Prohibir el copago, bajar de los patines

Hace unos días conocimos el dictamen de la Superintendencia de Educación que impide hacer exigible el copago en las escuelas subvencionadas. Este generó una serie de críticas desde el mundo educativo. Vale la pena revisar el contexto de esta discusión.
El financiamiento compartido (copago)– es decir, la posibilidad de los colegios que reciben subvención estatal de cobrar un monto de dinero mensualmente a los padres, a cambio de un descuento en la subvención y de becar a un porcentaje de estudiantes – tuvo como objetivo allegar más recursos a la educación escolar. Se hizo hace varias décadas, en un contexto en que la necesidad de mayor inversión en el sector era urgente, pero el Fisco no tenía los recursos. Fue un ministro socialista quien lo impulsó.
En 2015, la Ley de Inclusión escolar de Bachelet II eliminó este copago. Su argumentación era que la exigencia de pago segregaba a los estudiantes por capacidad de pago, y que los recursos del cobro eran retirados por los sostenedores y no usados en los colegios. Para resolver la falta de recursos que implica la prohibición, se resolvió reemplazar el gasto privado por gasto público (“subvención por gratuidad”) hasta un cierto monto. A futuro, el incremento de la subvención iría reemplazando peso a peso el copago, hasta su eliminación total del sistema. Nuevos colegios no pueden incorporar financiamiento compartido.
Han pasado diez años. Muy posiblemente, los recursos que los padres gastaban en la educación de sus hijos (y que fueron reemplazados por gasto público) eran invertidos en los colegios y no retirados o mal usados, pues ahora que, supuestamente son bien utilizados, no han generado un cambio positivo en la calidad ni en los resultados. Un número reducido, aunque no despreciable, de los colegios subvencionados con copago se convirtió en particular pagado. El reemplazo progresivo de los recursos privados por recursos públicos se estancó, pues, tal como se dijo en su momento, era inconducente que tanto esfuerzo fiscal se desviara de las prioridades sociales reales y se fuera a pagar algo que las familias ya contribuían voluntariamente. En consecuencia, el copago sigue existiendo. ¿En qué se estarán gastando ahora los recursos privados que dejaron de invertir en matrículas y colegiaturas? No sabemos. Por otra parte, según datos de Arzola y Troncoso, un 34% de los colegios que tenía copago en 2015 lo mantiene diez años después. Según un trabajo reciente del Centro de Investigación Avanzada en Educación (CIAE) de la Universidad de Chile, la segregación del sistema escolar ha disminuido, pero no es atribuible causalmente a ningún factor en particular.

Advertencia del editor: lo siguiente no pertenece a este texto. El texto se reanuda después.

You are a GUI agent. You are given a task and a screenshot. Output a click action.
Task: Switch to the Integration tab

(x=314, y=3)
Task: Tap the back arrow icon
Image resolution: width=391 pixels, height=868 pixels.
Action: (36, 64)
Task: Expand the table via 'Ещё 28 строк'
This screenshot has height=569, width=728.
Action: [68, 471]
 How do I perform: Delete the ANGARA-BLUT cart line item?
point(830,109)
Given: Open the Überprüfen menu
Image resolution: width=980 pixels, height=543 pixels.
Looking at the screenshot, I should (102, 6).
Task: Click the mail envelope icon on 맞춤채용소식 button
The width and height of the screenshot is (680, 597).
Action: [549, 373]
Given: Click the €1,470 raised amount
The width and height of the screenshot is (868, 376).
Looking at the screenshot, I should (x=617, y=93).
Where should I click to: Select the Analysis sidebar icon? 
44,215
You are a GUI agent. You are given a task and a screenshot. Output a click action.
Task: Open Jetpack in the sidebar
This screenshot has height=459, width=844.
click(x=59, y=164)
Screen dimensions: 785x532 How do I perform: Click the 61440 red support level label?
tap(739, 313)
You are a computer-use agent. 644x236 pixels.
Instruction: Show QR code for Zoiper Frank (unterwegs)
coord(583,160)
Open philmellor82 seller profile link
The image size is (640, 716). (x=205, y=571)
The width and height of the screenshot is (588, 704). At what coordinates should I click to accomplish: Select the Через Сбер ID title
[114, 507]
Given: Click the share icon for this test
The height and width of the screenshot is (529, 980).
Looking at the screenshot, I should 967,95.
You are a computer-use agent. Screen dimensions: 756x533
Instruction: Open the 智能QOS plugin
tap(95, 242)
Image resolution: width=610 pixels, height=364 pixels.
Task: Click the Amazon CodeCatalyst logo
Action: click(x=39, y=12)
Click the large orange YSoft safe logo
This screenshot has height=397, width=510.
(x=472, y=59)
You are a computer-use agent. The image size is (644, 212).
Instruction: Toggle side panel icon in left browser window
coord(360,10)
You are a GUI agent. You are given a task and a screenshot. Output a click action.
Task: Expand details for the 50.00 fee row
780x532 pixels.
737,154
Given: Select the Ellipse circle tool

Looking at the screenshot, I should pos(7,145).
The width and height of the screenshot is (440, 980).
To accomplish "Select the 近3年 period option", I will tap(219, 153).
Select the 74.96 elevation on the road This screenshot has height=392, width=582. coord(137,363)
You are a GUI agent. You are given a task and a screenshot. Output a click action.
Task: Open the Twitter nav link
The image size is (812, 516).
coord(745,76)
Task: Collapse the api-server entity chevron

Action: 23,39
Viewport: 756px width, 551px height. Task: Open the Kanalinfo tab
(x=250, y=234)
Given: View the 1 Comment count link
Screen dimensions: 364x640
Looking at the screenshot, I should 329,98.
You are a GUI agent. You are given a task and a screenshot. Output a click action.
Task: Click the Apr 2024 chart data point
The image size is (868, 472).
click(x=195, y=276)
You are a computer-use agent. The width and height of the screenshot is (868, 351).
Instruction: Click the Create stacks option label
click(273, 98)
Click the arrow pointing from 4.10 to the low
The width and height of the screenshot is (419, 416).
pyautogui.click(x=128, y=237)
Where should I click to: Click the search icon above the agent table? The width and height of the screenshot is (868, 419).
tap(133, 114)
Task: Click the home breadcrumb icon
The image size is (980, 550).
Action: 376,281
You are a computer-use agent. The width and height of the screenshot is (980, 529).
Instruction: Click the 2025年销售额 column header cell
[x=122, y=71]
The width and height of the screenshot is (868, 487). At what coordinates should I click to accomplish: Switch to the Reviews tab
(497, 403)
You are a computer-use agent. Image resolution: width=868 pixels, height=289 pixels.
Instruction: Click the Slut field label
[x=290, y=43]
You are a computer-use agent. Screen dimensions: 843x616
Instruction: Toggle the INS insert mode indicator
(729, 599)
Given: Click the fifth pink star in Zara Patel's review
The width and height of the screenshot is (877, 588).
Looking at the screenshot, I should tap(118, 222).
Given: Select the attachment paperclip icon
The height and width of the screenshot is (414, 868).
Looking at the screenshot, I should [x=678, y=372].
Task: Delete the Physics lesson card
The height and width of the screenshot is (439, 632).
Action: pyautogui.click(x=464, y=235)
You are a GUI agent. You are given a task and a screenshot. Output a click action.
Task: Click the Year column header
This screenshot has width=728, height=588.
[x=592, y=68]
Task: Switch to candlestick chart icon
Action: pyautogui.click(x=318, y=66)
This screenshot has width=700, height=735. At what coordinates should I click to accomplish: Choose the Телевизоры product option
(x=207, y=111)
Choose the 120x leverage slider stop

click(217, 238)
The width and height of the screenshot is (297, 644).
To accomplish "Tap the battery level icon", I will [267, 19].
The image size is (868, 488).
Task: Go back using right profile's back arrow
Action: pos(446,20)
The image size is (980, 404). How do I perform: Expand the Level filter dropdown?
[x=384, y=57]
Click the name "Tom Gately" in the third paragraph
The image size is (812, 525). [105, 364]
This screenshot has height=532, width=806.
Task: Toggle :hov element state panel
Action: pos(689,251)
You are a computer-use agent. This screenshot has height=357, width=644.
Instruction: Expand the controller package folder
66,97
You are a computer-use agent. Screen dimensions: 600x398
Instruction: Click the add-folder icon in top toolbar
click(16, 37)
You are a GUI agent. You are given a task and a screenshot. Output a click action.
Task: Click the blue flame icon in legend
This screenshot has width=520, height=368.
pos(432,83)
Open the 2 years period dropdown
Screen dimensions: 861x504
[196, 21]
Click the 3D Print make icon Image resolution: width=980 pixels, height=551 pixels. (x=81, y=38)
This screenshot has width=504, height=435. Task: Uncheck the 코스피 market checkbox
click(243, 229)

Como política pública, estos son resultados o mixtos o derechamente deficientes. Muchas familias ya no pagan, lo que es positivo a nivel individual pero no en el agregado. Desde una perspectiva de rentabilidad social, esto solo es bueno si es que los recursos que se dejaron de gastar en educación están ahora social o económicamente mejor invertidos, lo que es improbable. Lo más seguro es que esos ingresos se destinen al consumo común y corriente de las familias, por lo que 19% del antiguo copago va al Fisco en forma de IVA. El gasto fiscal en el que se sigue incurriendo para eliminar el copago es significativo, y hoy necesario en tantas necesidades sociales. A la fecha no vemos un impacto observable en calidad o acceso que haga pensar que todo gasto público y el trastorno que generaron en el sistema (y siguen generando) las reformas de Bachelet hayan valido la pena.
Así, el dictamen de la Superintendencia de Educación, acto que traspasa abiertamente sus atribuciones, prohíbe a los colegios que todavía tienen copago hacerlo exigible, por lo que se vuelve, en la práctica, copago voluntario. ¿Por qué persistir, por la vía administrativa, en un objetivo político que no solo no lograron por la vía legal, sino que en la práctica ha mostrado pocos resultados? La respuesta, en mi opinión, está en el origen de estas reformas. Todavía quedan algunos, refugiados en los pasillos de la Superintendencia, que persisten en la lamentable ideología de bajar de los patines.